Seleucid rule and the Maccabean Revolt

The Seleucid Rule of the Holy Land began in 198 BCE under Antiochus III. He, like the Ptolemies, let the Jews keep their religion and customs and even went so far as to encourage the rebuilding of the temple and city after they welcomed him so warmly into Jerusalem. However, Antiochus owed the Romans a great deal of money. In order to raise this money, he decided to rob a temple. The people at the temple of Bel in Elam were not pleased, so they killed Antiochus and everyone helping him in 187 BCE. He was succeeded by his son Seleucus IV Philopater.

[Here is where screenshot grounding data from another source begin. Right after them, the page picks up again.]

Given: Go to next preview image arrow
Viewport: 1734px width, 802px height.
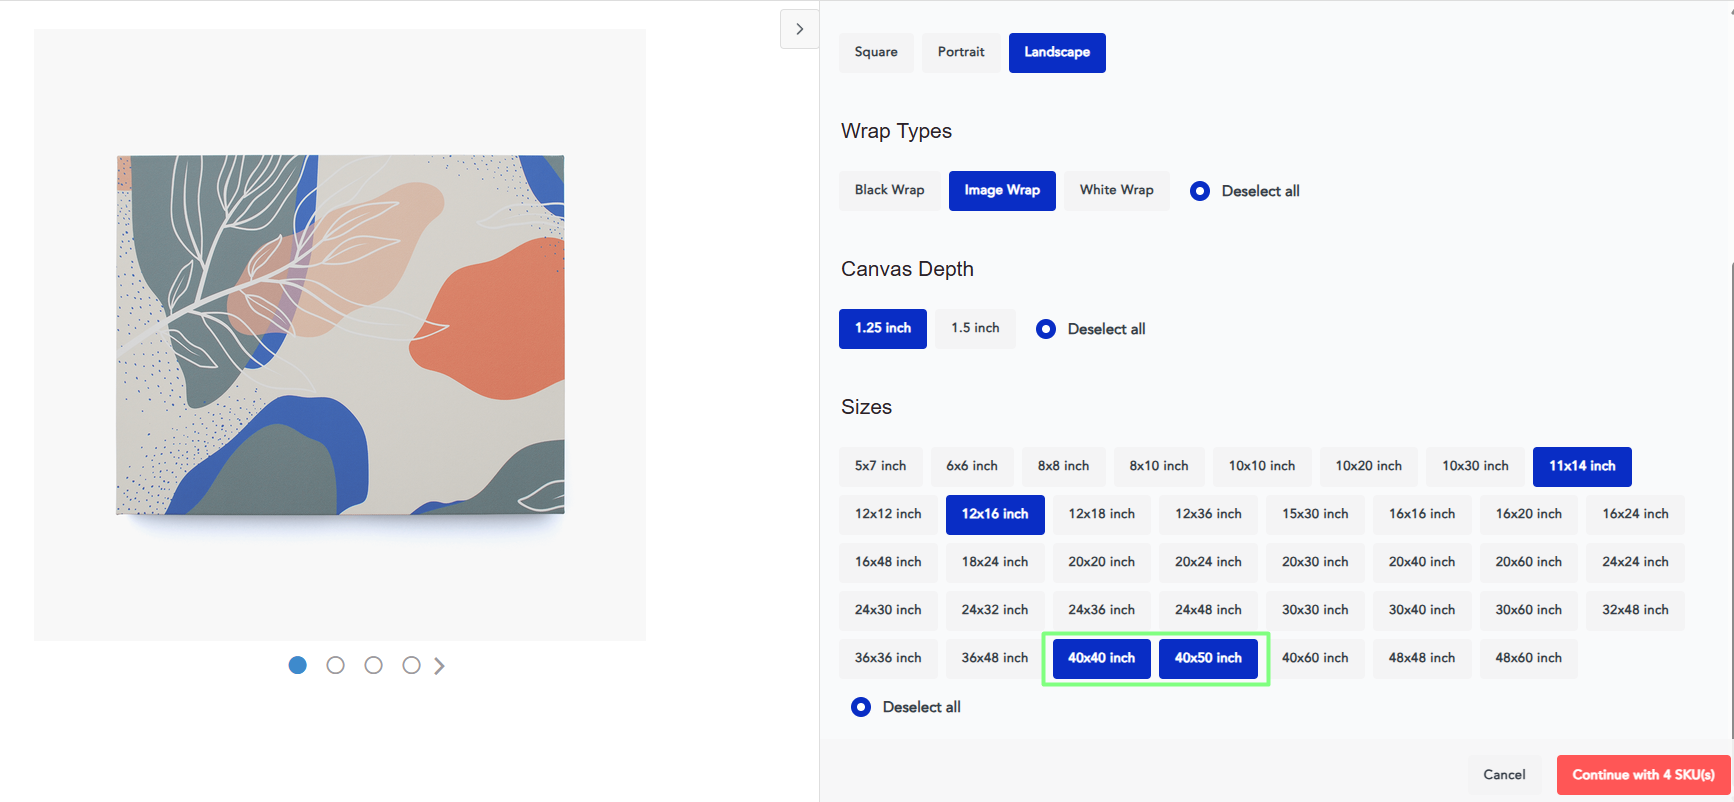Looking at the screenshot, I should [439, 666].
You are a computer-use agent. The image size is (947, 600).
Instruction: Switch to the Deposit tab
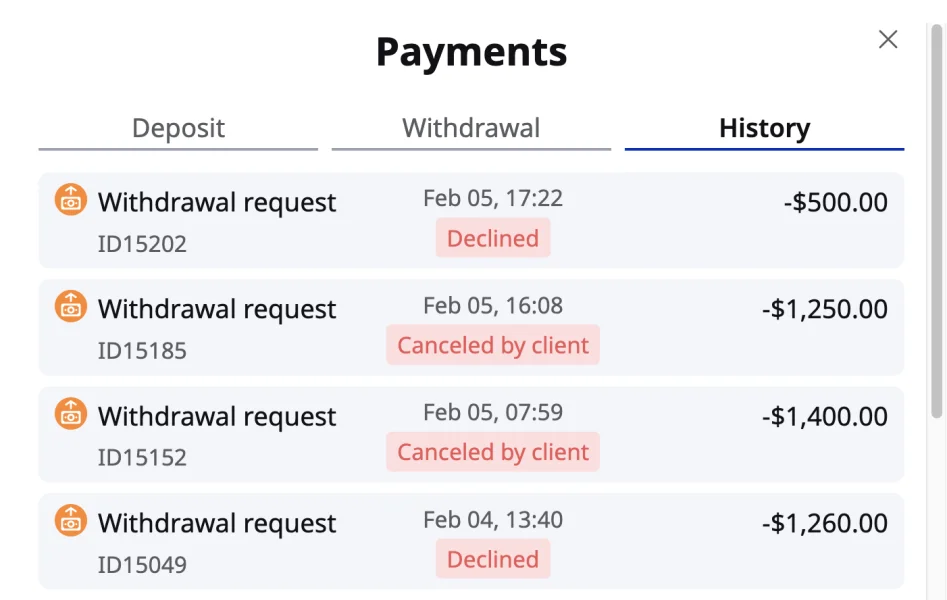[x=178, y=128]
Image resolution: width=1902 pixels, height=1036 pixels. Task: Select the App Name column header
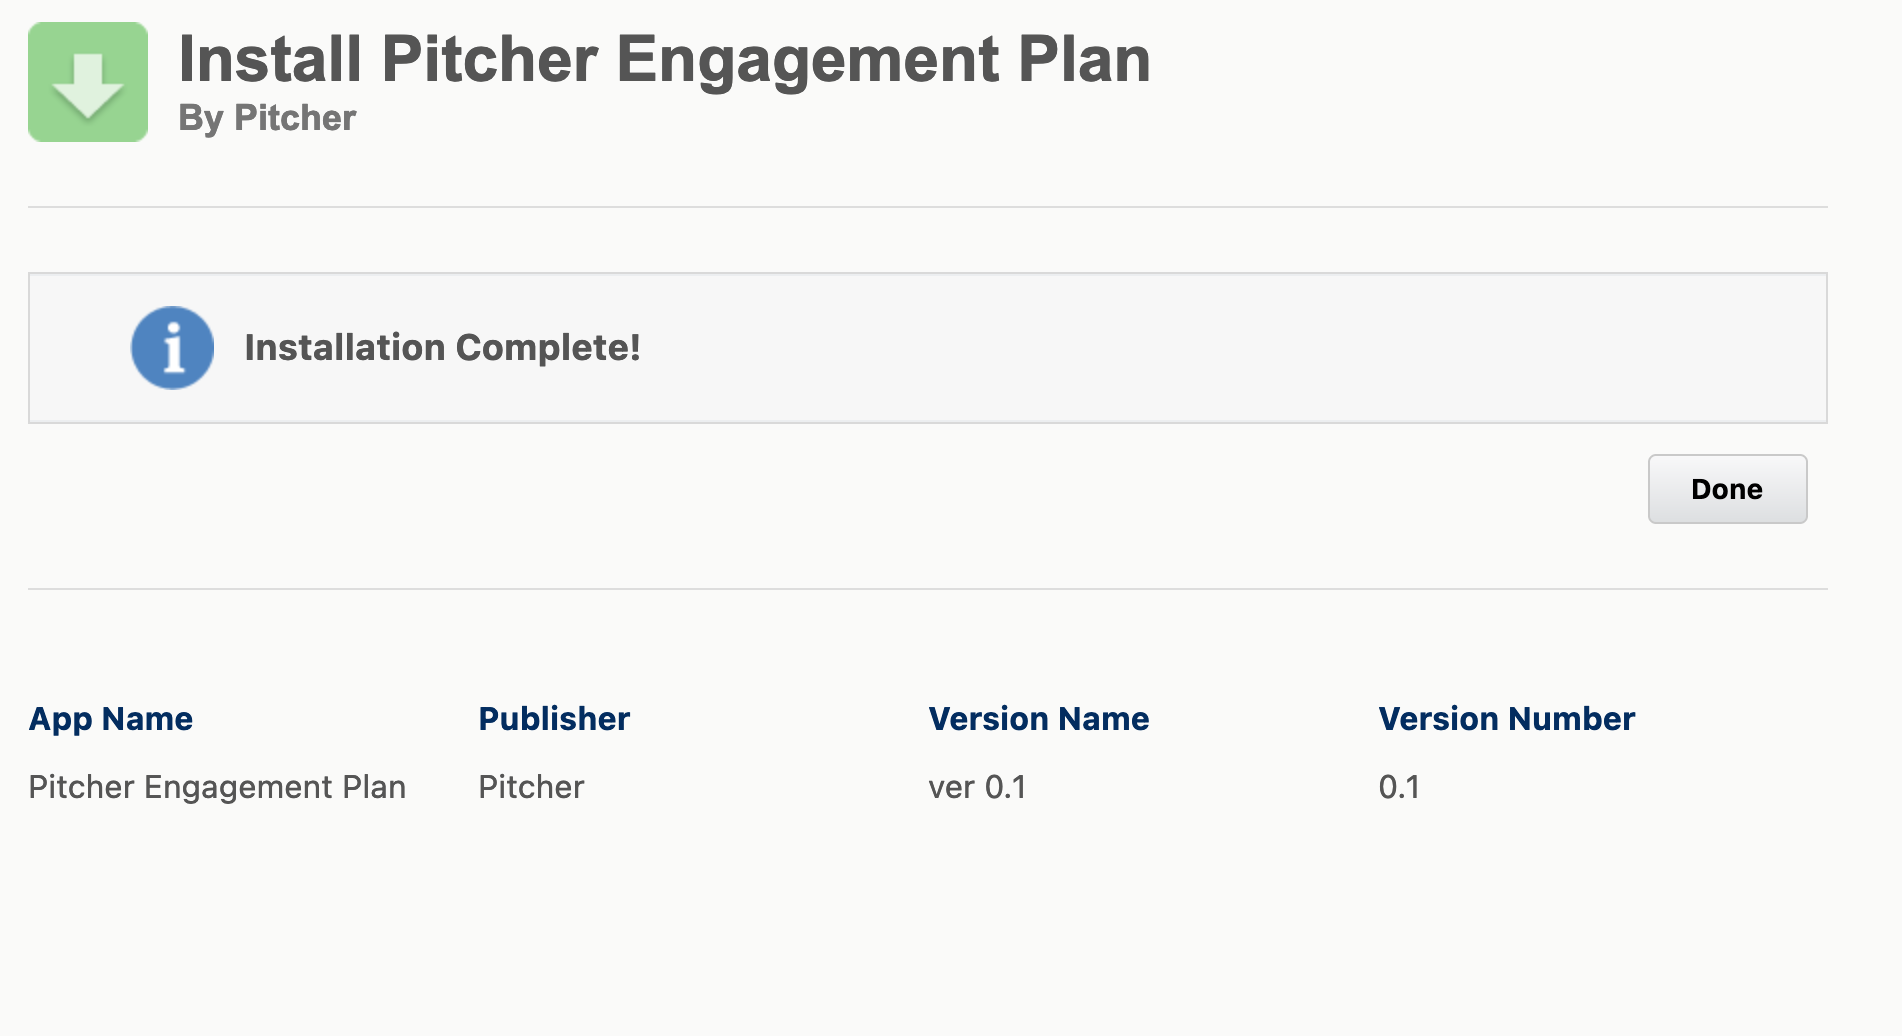point(110,719)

He simply defended the area from Ptolemy V before being murdered by his minister in 175. His brother Antiochus IV Epiphanes took his place. Before he killed the king, the minister Heliodorus had tried to steal the treasures from the temple in Jerusalem. He was informed of this by a rival of the current High Priest Onias III. Heliodorus was not allowed into the temple, but it required Onias to go explain to the king why one of his ministers was denied access somewhere. In his absence, his rivals put up a new high priest. Onias' brother Jason (a Hellenized version of Joshua) took his place. Now with Jason as high priest and Antiochus IV as king, many Jews adopted Hellenistic ways. Some of these ways, as stated in the Book of 1 Maccabees, were the building of a gymnasium, finding ways to hide their circumcision, and just generally not abiding by the holy covenant. This led to the beginning of the Maccabean Revolt.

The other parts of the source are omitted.